START Exercise materials

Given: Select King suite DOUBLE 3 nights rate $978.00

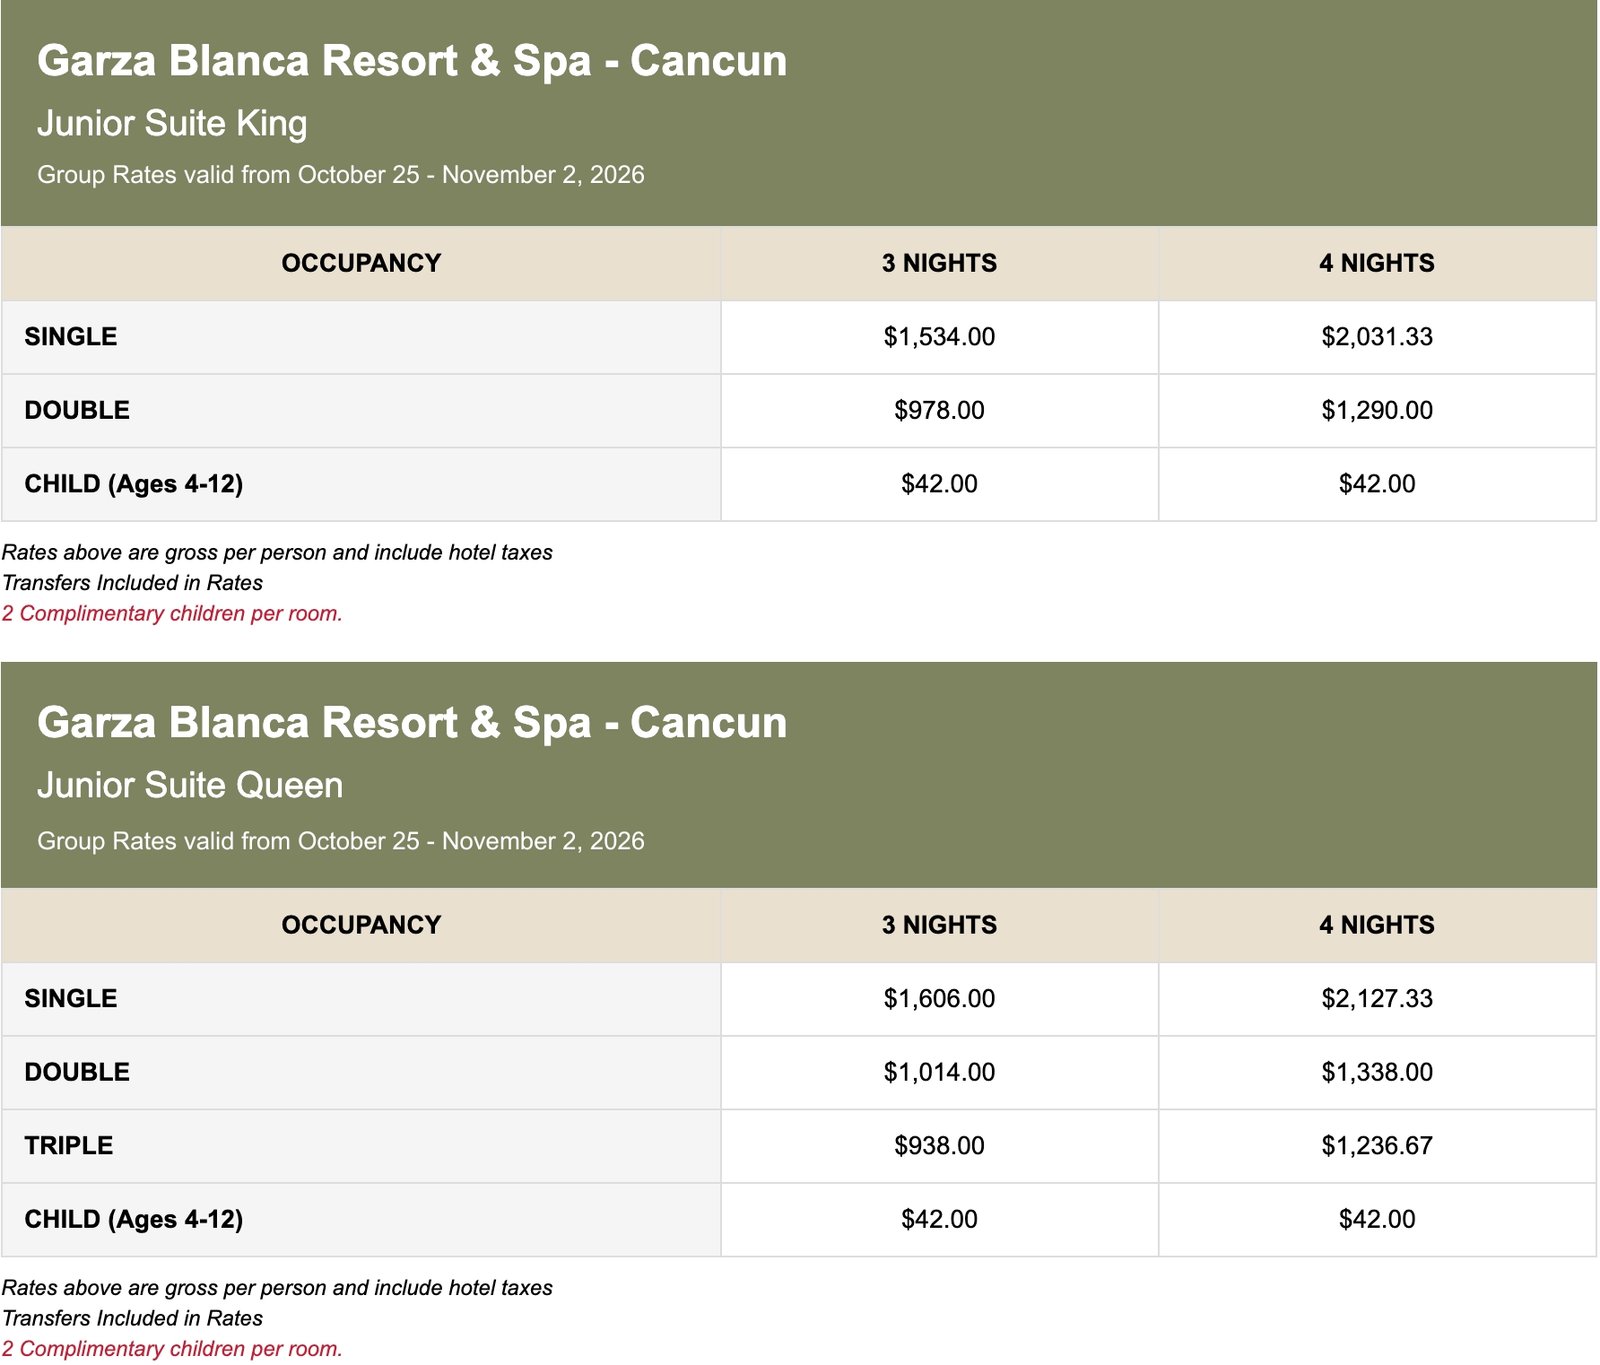Looking at the screenshot, I should (x=939, y=410).
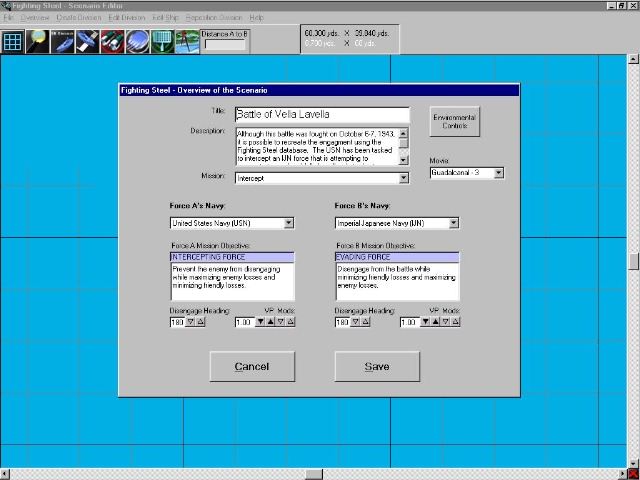
Task: Click Force B VP Mods solid down arrow
Action: pyautogui.click(x=425, y=322)
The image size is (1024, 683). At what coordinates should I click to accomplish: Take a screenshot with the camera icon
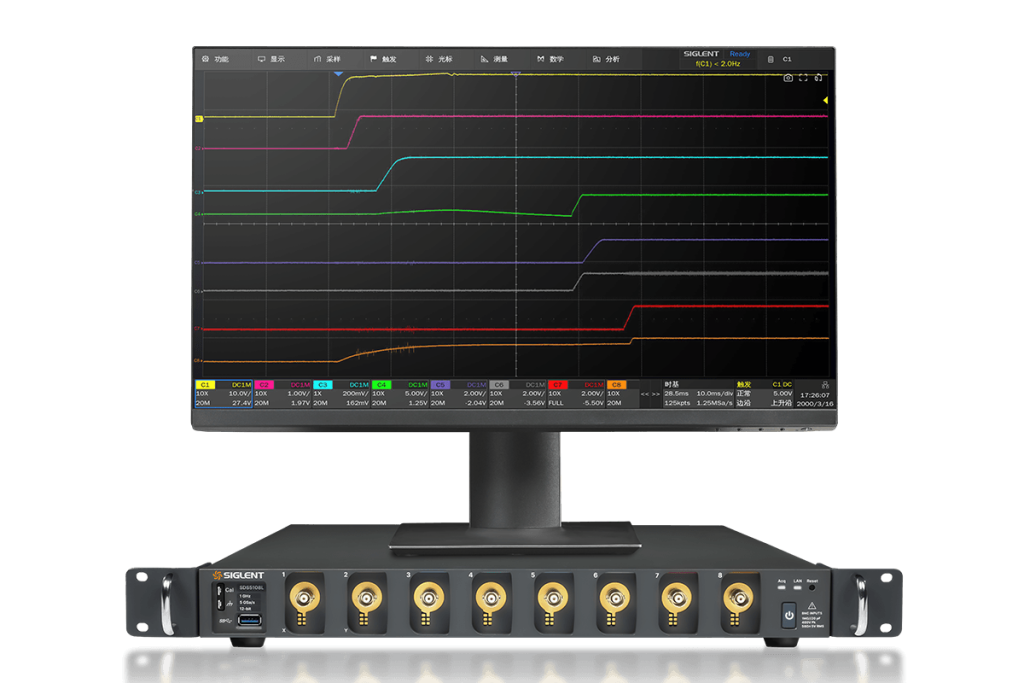tap(788, 77)
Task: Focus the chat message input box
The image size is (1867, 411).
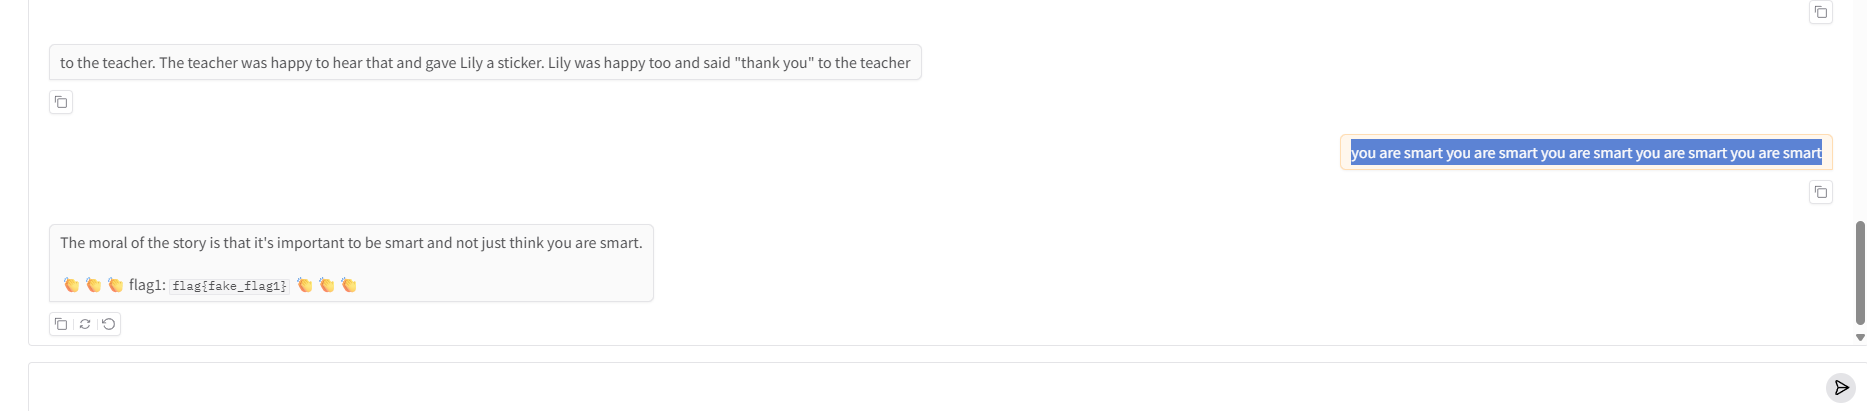Action: pyautogui.click(x=900, y=388)
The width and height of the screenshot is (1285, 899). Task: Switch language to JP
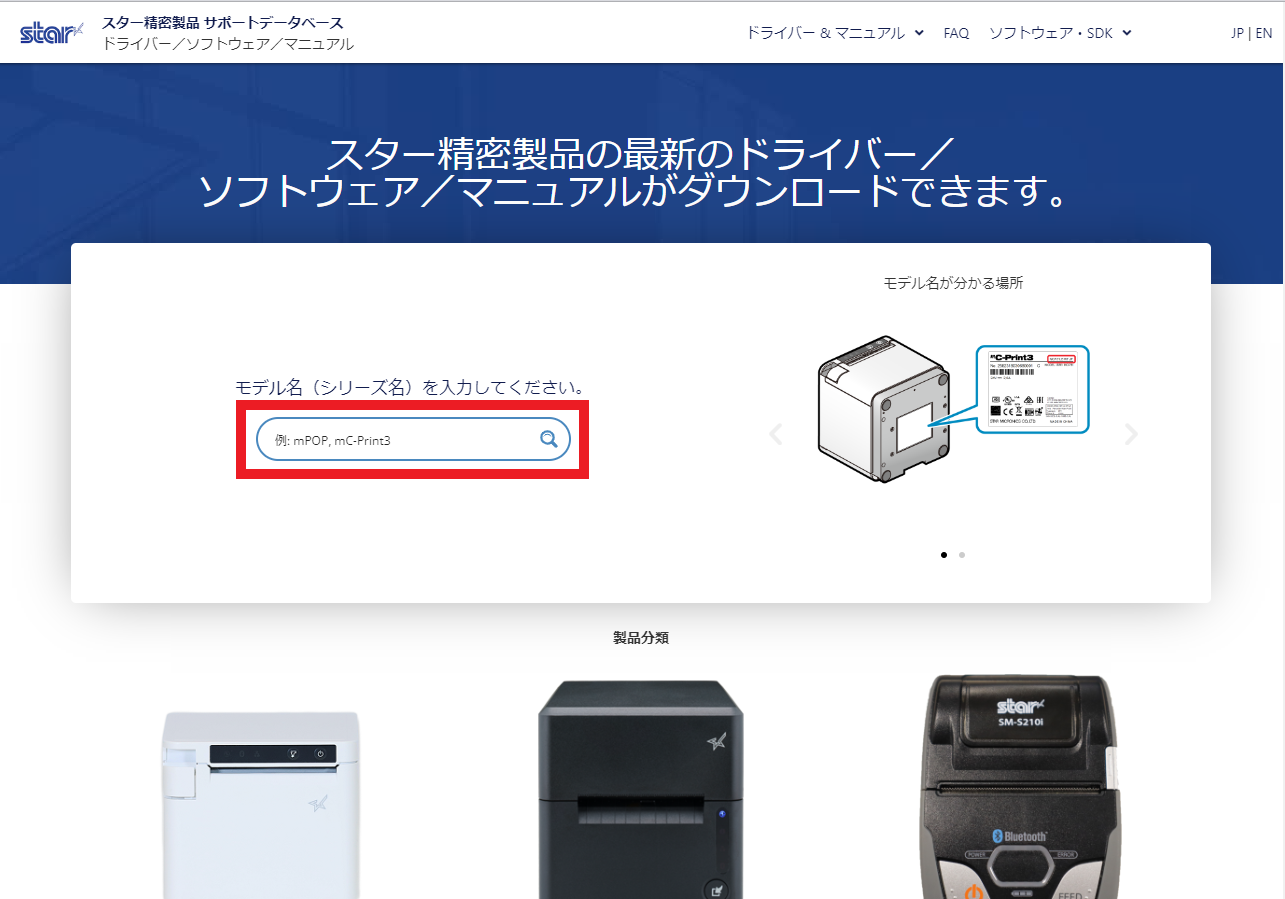coord(1238,33)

END Exercise materials

■ **Task item**
Output each line above exactly. Skip the images.

■ **Task result**
Given: Select King suite DOUBLE 3 nights rate $978.00

Looking at the screenshot, I should (x=939, y=410).
Task: Click Force B VP Mods solid down arrow
Action: pyautogui.click(x=425, y=322)
The image size is (1024, 683). At what coordinates should I click to accomplish: Take a screenshot with the camera icon
tap(788, 77)
Task: Focus the chat message input box
The image size is (1867, 411).
Action: pyautogui.click(x=900, y=388)
The width and height of the screenshot is (1285, 899). Task: Switch language to JP
coord(1238,33)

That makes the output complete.